Book 4: Who Not How

Who Not How by Dan Sullivan and Dr. Benjamin Hardy flips the typical script upside down. Instead of concentrating on how to solve a problem yourself, you should instead look for people who can solve that problem for you. By delegating rather than doing, you can free your time to do higher level, higher value tasks.

This book revisits the same concept of $10,000 per hour work that we saw in Virtual Freedom. There’s a lot more color, though, since the concept is more general. It’s not about how to outsource work but why to delegate work.

Freedom

The book outlines four types of freedom, each unlocking the next:

  1. Time
  2. Money
  3. Relationship
  4. Purpose

I found the progression to make sense for at least the time and money parts, but the relationship and purpose freedoms were a little less concrete. Instead of following the book and summarizing, I’ll pick out a few things I liked. If you want the full context, go ahead and read the book. It only takes a couple hours.

Weakness

The first step is to delegate work to someone else who can do it better than you can. This is viewed by many people as a cost, but in reality it is an investment in your own free time. That time can be used to do higher value things.

The most important part of this is delegating the right things to other people. An honest appraisal of your own weaknesses will help with picking these out. For every weakness you have, it is someone else’s strength.

The authors point out that procrastination is a sign that you should try looking for a who.
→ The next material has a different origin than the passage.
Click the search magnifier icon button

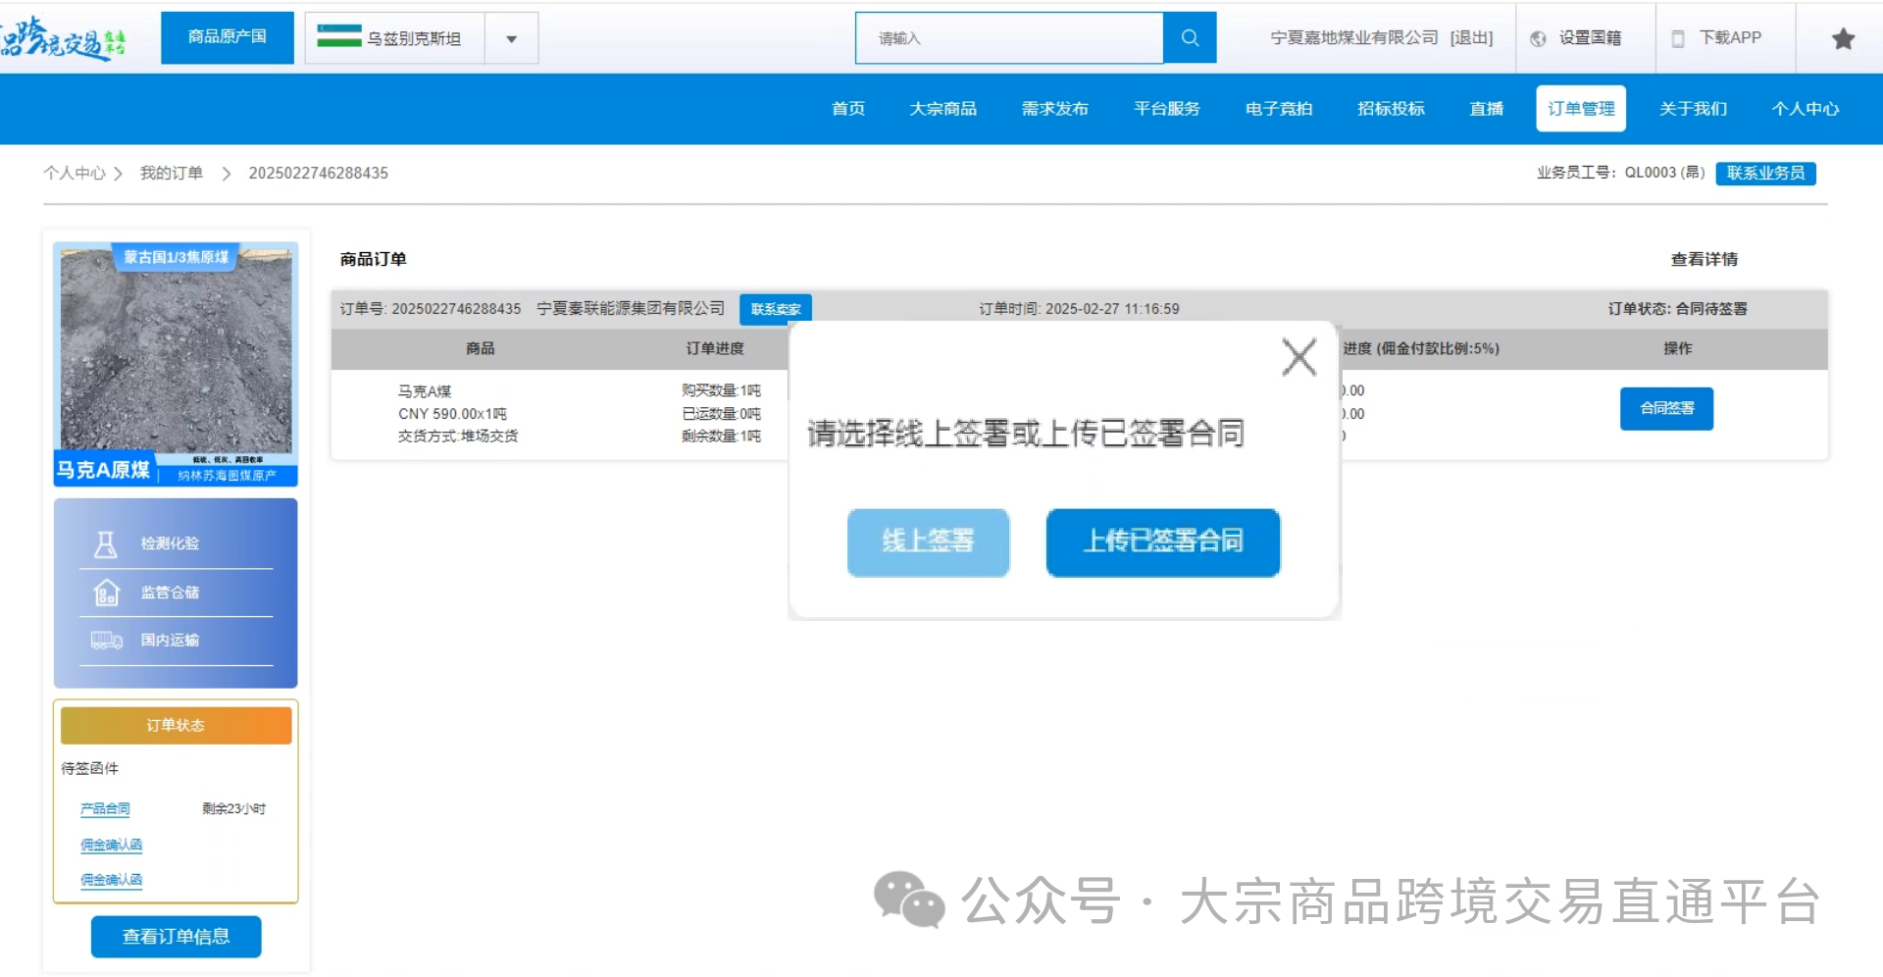pos(1189,38)
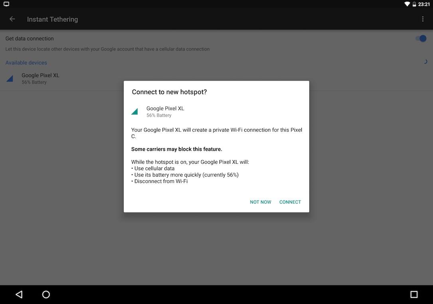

In my case, after reading I finally decided to call a handyman to fix a curtain rod that has been hanging for a few months. I could fix it, but I’ve obviously prioritized other things. Now, we’re getting it fixed by someone next week.

Vision

There’s a tension that seems to arise when hiring someone who is good at their job. Typically a high performing person will be used to a high degree of autonomy. For a lot of delegators, the first instinct is to control the how. Instead, you should provide a vision; some guiding document that shows what the inputs and expected outputs are. Then the person who knows how to solve your problem can have latitude to solve it how they see fit.

This is a place where Dan Sullivan makes a very concrete suggestion on what to do. He runs a consulting company called Strategic Coach that publishes some thinking tools. One of them is called the Impact Filter. You can fill out one of these sheets and provide it to someone so they can grasp your vision.

Decision Fatigue

One subpoint on providing vision is that it reduces what’s called decision fatigue. The major decisions are all thought through up front and all the minor ones are completely delegated. Small decisions can be quite a lot of stress when added up over time.

Gratitude

This wasn’t a central point of the book, but rather a section in one chapter. I found it struck a chord. The authors claim is has myriad health benefits. Based on my own research, it looks like the evidence is mixed but I’m on the side that thinks it helps. It’s amazing how much mental state can affect physical state.
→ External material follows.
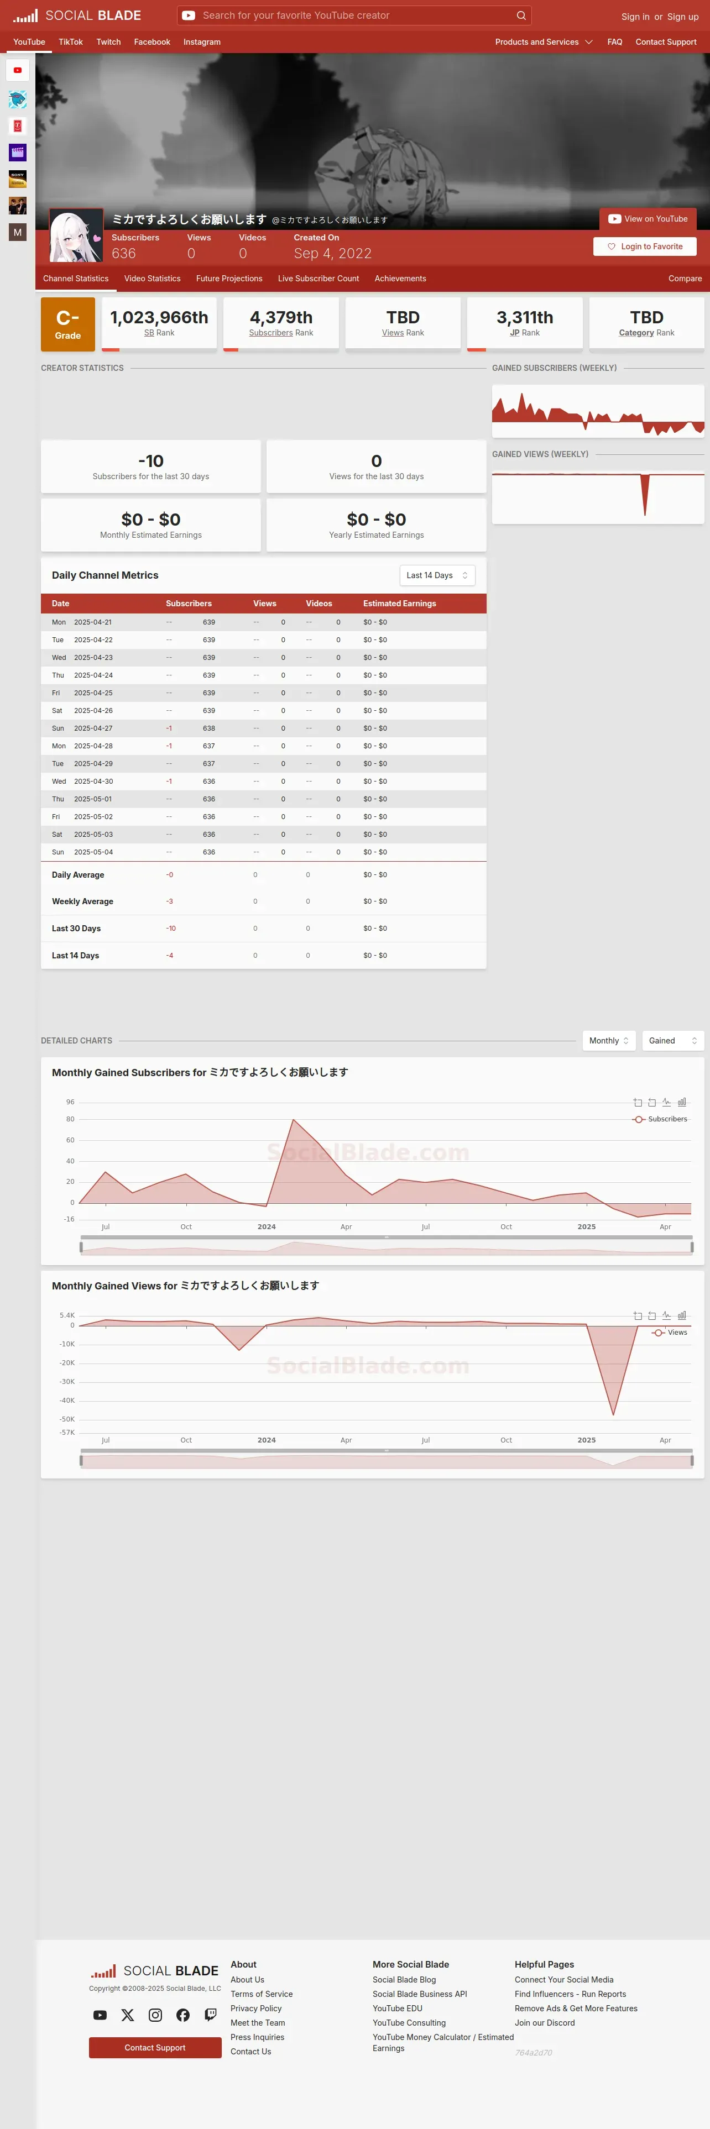Switch subscribers chart to bar chart view
The image size is (710, 2129).
pos(682,1102)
In the past I have tried to keep a gratitude journal but never remembered to fill it out. Without attaching it to any routine I wasn’t able to do it consistently. Maybe with some of the things I’m learning in later books (The Miracle Morning and Atomic Habits) I’ll be able to make it a part of my day.

Purpose

The purpose section of the book is a little light in practicality and heavier on the philosophy. This is necessary, though, since a purpose is highly personal. Do you want to feed the hungry? Lift people from poverty? Teach people Torah? All of these would be noble purposes.

There are commonalities, though. One is to find ways to give in every relationship. The book The Go Giver is a parable on this concept, and I’ll explore it in more detail in that post. In short, try to always be providing value to other people in some way, and you will receive in turn.

The last point I’ll pull out is the story about a money manager rejecting a large account because the client was a jackass. The authors put it more mildly, but I think we’ve all experienced this kind of person. Overbearing, not respectful of time or boundaries, and always taking, never giving. These people are not worth your time. I have, in the last few years, found myself saying more and more that certain people or things are not worth my time. Being judicious in use of my limited time here on Earth is one of the best decisions I’ve made.